◆ The request ◆
Copy these records word for word, beginning at the line that contains "Click empty space" and going through the end of the records. Leave the pictures out.

[Element and text position records]
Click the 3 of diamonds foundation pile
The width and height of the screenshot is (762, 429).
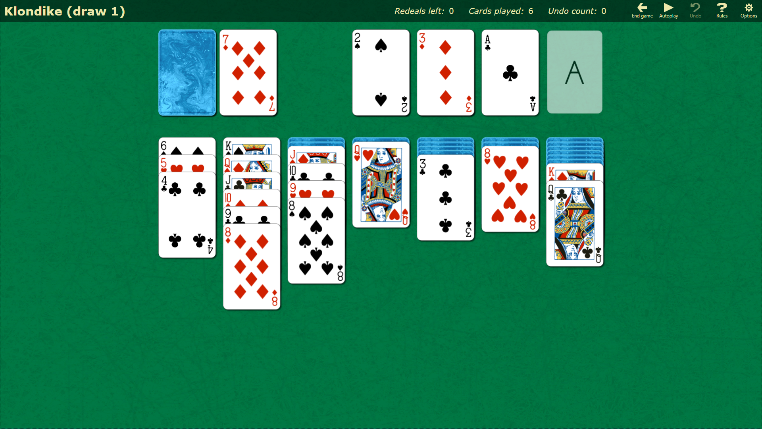pos(445,72)
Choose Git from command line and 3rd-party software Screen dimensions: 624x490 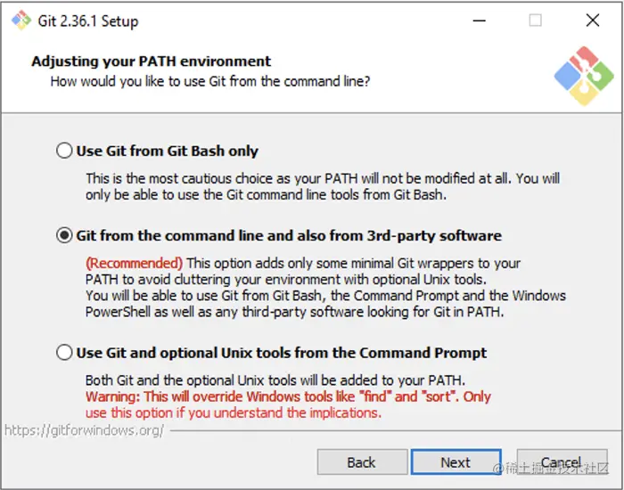click(64, 236)
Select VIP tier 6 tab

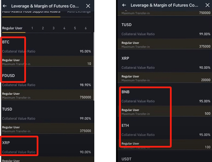tap(86, 28)
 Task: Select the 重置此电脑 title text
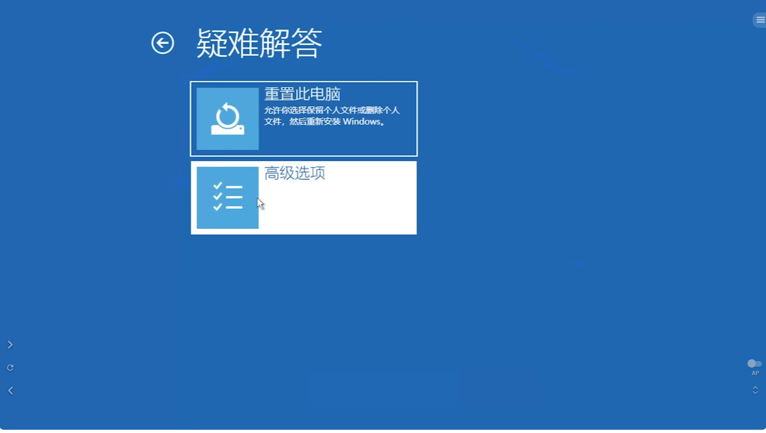click(x=302, y=94)
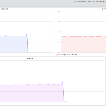This screenshot has width=106, height=106.
Task: Click the 0°C axis label on the red chart
Action: point(59,53)
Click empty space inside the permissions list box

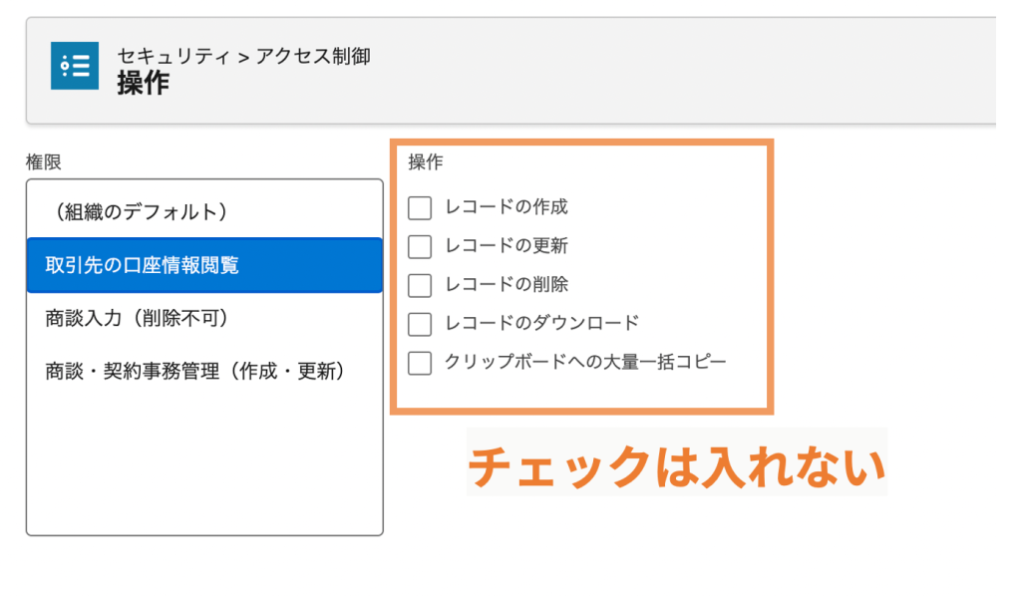(x=204, y=465)
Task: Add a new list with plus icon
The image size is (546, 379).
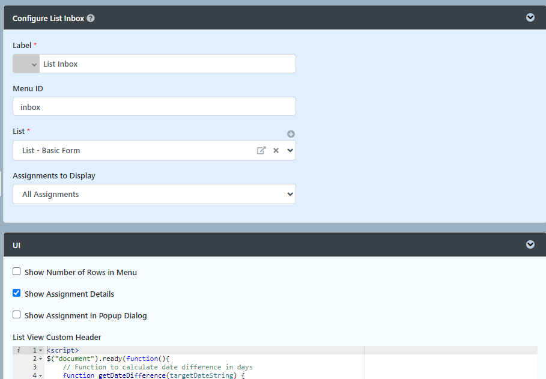Action: click(291, 134)
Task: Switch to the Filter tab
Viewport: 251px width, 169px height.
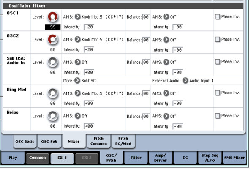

◆ Answer to the task ◆
Click empty space inside the permissions list box

(x=204, y=465)
Task: Add a new list with plus icon
The image size is (546, 379).
Action: click(291, 134)
Task: Switch to the Filter tab
Viewport: 251px width, 169px height.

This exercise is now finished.